Switching to SPDX license identifiers in Qt sources

A Qt source file traditionally starts with a comment containing copyright statements and the full license text. Luckily, programmers aren't bothered by this wall of text - their code editors do a good job of hiding it. Still, there are certain problems with traditional license headers, and this article explores how we address these

It is of course somewhat inelegant to have countless copies of the same license text in the source tree, but there are more pressing problems than that.

There is no easy way to tell under which licenses a Qt repository can be used. We are missing a central place where all the licenses are stored.

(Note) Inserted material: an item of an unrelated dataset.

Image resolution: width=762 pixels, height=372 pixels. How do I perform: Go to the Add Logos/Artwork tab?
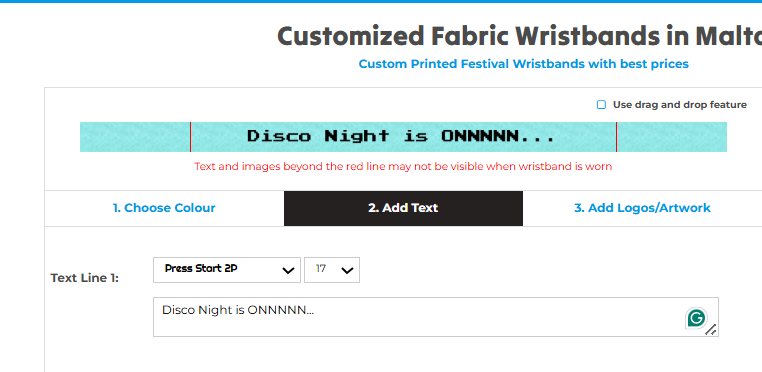click(642, 208)
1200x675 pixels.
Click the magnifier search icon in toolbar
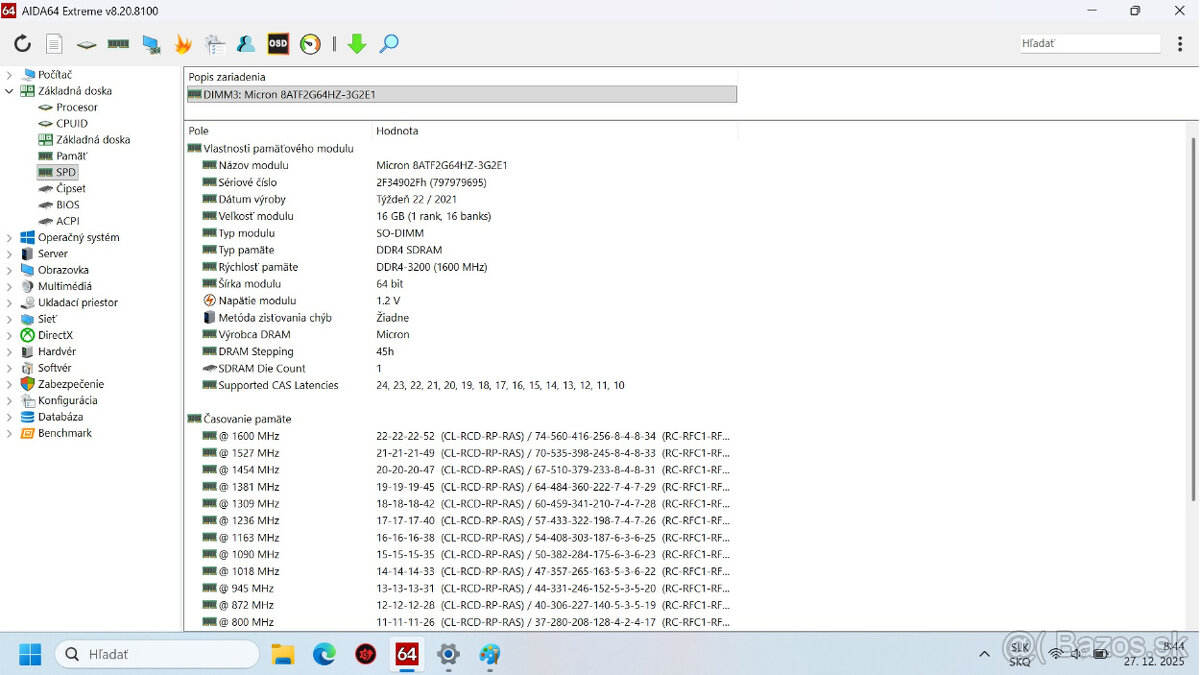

The text for a license can potentially differ, depending on when the license text was copied and pasted. Files that are available under multiple licenses contain multiple license texts glued together.

It's not straightforward to verify whether the license headers are consistently used or correct. Tooling is difficult.

We addressed these problems in the past by marking the license text with identifiers. The GNU Lesser General Public License is marked with QT_BEGIN_LICENSE:LGPL, for instance. But this is a Qt-internal
convention - there's a more established way by now: SPDX.

SPDX (Software Package Data Exchange) is an open standard that is used by many popular projects like the Linux kernel or KDE, and now Qt is also in the process of switching to it.

The 38 lines traditional license header of qpointer.cpp are reduced to just two lines:

// Copyright (C) 2016 The Qt Company Ltd.
// SPDX-License-Identifier: LicenseRef-Qt-Commercial OR LGPL-3.0-only OR GPL-2.0-only OR GPL-3.0-only

The existing copyright lines are still there, but the license blob is now an SPDX expression that states the file is available under four different licenses. SPDX license identifiers, for example GPL-3.0-only, can be combined with OR and AND.

Licenses that are unknown to the SPDX specifications are prefixed with LicenseRef-.

Amendments to existing licenses can be specified using the WITH operator, for example GPL-3.0-only WITH Qt-GPL-exception-1.0.


Based on SPDX, the REUSE specification aims at providing a standardized method for declaring copyright and licensing software. There's a compliance checker available: the REUSE Tool which we could use in the future to ensure our copyright and licenses are sound. This could replace our Perl-based license checker that is run in CI.

We cannot do this right away, because we're not fully REUSE compliant, the biggest offender being third-party libraries. We cannot change license headers in source code that is not ours. Currently, we annotate
third-party libraries with qt_attribution.json files. The REUSE-compliant way would be to create a DEP5 file, which is a machine-readable file with copyright and license information for different parts of the source tree.

Also, REUSE requires that all files are annotated with license identifiers. An image foo.png would have to be accompanied by a foo.png.license file. We're not sure yet whether we want to go there.

There will be a session about this topic on the upcoming Qt contributor's summit. In the meantime, I hope you'll enjoy the reduced clutter at the top of your source files. Use the freed disk space wisely.